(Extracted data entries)
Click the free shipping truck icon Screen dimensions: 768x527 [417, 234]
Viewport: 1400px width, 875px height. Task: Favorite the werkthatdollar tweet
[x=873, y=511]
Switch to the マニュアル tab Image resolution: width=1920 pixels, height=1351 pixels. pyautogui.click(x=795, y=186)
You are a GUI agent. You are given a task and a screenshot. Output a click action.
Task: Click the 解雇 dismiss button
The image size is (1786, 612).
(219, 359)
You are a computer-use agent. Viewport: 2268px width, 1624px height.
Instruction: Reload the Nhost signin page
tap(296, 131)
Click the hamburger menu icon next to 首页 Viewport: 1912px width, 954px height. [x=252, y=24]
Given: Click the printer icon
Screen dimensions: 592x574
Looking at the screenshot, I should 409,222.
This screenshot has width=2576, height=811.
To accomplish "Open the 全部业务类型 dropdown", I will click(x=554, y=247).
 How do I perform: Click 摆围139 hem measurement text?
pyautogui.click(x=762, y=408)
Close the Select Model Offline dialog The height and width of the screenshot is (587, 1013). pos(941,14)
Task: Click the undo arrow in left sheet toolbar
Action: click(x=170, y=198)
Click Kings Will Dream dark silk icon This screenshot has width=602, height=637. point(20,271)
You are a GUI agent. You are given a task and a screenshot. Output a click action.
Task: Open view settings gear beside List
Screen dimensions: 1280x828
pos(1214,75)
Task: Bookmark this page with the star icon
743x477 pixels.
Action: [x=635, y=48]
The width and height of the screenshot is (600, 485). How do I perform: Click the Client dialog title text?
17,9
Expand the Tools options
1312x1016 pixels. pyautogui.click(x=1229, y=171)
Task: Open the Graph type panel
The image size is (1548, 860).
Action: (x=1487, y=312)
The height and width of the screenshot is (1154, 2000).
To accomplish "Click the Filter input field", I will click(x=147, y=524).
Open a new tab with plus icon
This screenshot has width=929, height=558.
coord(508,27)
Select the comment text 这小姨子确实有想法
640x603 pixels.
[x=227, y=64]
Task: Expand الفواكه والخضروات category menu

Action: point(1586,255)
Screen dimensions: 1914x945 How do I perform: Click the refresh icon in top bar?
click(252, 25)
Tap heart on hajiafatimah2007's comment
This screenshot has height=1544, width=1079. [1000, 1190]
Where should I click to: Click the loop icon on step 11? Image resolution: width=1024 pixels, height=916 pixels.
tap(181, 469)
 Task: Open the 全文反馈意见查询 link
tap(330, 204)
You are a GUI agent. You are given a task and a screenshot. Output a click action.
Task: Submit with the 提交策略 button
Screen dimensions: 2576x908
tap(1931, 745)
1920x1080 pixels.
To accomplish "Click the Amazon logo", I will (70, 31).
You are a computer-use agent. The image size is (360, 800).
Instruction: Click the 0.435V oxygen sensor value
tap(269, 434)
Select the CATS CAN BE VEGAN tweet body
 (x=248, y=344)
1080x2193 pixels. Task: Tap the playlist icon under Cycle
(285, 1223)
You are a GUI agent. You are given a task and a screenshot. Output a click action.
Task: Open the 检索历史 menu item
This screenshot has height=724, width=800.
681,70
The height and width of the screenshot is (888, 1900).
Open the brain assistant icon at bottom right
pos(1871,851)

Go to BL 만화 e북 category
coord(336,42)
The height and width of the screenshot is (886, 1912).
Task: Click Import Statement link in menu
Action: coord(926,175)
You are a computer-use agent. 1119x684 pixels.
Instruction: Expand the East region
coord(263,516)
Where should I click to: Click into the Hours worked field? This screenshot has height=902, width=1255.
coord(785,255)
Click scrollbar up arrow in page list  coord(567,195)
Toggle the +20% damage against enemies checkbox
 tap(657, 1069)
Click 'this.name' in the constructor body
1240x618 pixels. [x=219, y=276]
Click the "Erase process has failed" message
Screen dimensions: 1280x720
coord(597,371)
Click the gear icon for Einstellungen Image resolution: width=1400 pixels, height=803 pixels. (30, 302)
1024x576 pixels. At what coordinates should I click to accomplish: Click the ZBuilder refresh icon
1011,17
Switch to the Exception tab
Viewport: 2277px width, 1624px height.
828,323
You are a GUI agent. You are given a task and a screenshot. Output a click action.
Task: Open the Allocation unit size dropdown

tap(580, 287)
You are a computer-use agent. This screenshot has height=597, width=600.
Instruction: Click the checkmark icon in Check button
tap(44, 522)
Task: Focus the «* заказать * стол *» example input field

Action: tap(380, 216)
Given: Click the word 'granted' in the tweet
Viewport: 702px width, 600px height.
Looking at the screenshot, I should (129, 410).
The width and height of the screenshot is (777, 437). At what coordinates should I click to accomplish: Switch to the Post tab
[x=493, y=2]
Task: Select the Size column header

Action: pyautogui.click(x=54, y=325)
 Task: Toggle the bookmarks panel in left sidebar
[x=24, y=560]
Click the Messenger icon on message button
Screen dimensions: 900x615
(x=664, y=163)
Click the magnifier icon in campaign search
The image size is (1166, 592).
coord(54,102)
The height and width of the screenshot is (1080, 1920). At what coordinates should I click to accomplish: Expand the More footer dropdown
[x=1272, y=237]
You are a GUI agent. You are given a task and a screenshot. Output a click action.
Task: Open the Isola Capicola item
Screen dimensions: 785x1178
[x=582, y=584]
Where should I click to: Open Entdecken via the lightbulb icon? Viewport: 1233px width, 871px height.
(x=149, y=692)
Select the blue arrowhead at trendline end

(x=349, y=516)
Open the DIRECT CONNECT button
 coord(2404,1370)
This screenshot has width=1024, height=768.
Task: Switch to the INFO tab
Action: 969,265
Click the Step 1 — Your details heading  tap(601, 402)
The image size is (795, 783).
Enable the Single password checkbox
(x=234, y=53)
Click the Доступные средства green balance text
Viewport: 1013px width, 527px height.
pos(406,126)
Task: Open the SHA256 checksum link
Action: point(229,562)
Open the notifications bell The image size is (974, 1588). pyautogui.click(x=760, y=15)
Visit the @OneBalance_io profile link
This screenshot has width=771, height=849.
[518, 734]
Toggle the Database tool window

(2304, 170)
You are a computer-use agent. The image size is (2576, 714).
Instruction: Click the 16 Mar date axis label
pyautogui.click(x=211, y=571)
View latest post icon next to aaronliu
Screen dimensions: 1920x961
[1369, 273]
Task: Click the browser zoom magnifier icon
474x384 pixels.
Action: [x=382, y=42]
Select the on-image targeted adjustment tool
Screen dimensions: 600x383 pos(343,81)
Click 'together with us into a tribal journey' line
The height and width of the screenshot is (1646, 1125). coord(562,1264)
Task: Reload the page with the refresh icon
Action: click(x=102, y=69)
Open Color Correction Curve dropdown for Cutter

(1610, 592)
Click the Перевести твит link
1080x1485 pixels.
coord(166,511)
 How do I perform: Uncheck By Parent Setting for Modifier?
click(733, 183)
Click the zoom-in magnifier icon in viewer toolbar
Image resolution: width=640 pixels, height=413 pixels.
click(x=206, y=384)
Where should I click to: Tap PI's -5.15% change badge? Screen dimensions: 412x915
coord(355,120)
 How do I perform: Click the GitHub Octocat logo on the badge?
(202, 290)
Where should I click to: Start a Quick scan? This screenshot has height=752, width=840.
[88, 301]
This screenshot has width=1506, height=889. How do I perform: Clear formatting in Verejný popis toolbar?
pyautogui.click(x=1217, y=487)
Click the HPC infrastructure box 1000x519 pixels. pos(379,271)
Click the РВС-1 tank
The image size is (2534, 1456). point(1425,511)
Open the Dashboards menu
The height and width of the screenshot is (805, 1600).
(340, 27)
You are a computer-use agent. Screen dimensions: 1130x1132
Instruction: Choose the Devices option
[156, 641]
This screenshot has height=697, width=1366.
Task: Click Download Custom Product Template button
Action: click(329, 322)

- **Prompt**:
Output the rows exactly as they appear, beginning with the line that contains "Where should I click to: Open" and ending with, and including, the line that contains "(x=349, y=516)".

- **Exercise result**:
Where should I click to: Open Entdecken via the lightbulb icon? Viewport: 1233px width, 871px height.
(x=149, y=692)
Select the blue arrowhead at trendline end

(x=349, y=516)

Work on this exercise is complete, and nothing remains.